I was three quarters of the way through Gilbert King's horrifying retelling of the story of the Groveland Boys before I even knew that this book had won the Pulitzer Prize for non-fiction this past year. I knew one thing though, as difficult as it was to read this previously unknown (to me) history of my beloved state of Florida, I owed it to these four young men and their families to at least bear witness to their suffering and unjust treatment at the hands of the State of Florida. It's not like it's the first time my state supreme court has deeply disappointed me. Sometimes my faith in the innate goodness of man is sorely tested.
I already did know quite a bit about Thurgood Marshall. In fact, he was born here in my adopted state of Maryland and the Baltimore-Washington airport is named for him. This outstanding lawyer, first African American Supreme Court Justice, is the anti-Clarence Thomas, a man who saw injustice and fought it at every turn, even though his life was often on the line. What I didn't realize is that he came oh too close to being lynched right there in the woods of Lake County, Florida, where he was trying a case for four young men who were falsely accused of rape.
King's book about Thurgood Marshall and the four Groveland men is no easy read, let me be clear. My sister and I talked about it when she was about a quarter of the way in and she said she had to give up. She didn't have to tell me what part of the book sent her over the edge. I knew it when I got there.
Did you know that Florida has the dubious distinction of holding more lynchings in the Jim Crow era than Mississippi and Alabama combined? Members of the Klan served proudly in state and local politics, in police departments, and on juries. But the real devil in the grove was Lake County's long-serving Sheriff, Willis McCall, a man who murdered prisoners in his custody in cold blood and was still elected to serve into the 1970's.

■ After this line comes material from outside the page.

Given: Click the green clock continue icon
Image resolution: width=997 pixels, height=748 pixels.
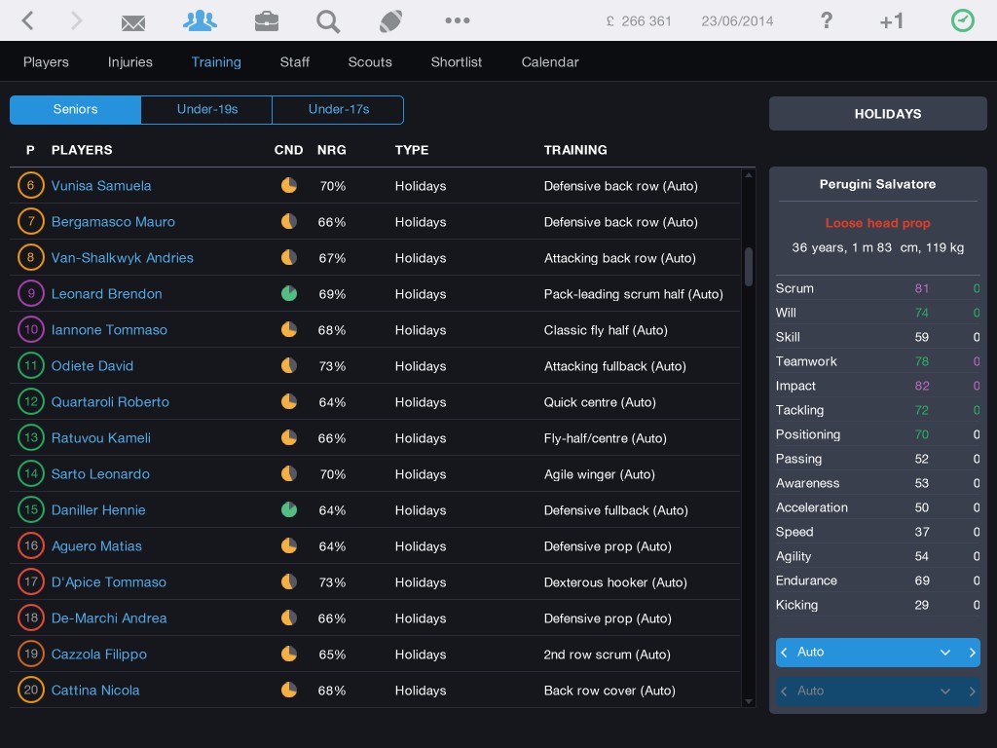Looking at the screenshot, I should point(962,20).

Gilbert King apparently had unfettered access to un-redacted FBI files relating to Hoover's investigation into the goings on in the Florida courts at the behest of Thurgood Marshall who was, at the time, head of the NAACP and a member of the legal defense team that traveled the country looking for court cases that would highlight the injustices still being visited upon blacks.
The time frame is 1949 to 1954 yet here we are in 2013 and we all know what just happened in Sanford, Florida, only a few miles from where the Groveland men were tried and convicted to die in the electric chair even though there was not a shred of evidence against any of them and certainly no physical evidence of a rape.
King's methodical telling of this travesty of justice is fascinating in its detail and the histories of the judge, lawyers, and other players in this long drawn out case. Marshall and his fellow attorneys could not stay in any hotels in the area of the trial and were forced to find families brave enough to take them in, some of whom suffered greatly for their kindness. Fire bombings were common and lynchings, a given.
But from the initial trial in Lake County, to the Florida Supreme Court, to the federal Supreme Court level, and then back to Marion County, Marshall spent years in his effort to keep one young man, Walter Irvin, who refused a plea deal to save his own life, from the electric chair. And all this while he was preparing to argue his most famous case, Brown v. Board of Education.
Florida history is not all sunshine and lollipops, seniors having great sex in Boca, Mickey Mouse, and a railroad. Our state was built on the backs of slaves and then, on the backs of supposedly free men who, of course, weren't free at all. In 2013 blacks have been replaced by Hispanics but the story is much the same. Big Sugar and the orange industry may be thriving but their workers are not. The injustices may not be as blatant as Mr. King's book outlines but often subtlety is even harder to fight. You owe it to yourself and to the ones who suffered to at least take a look at this devastating book.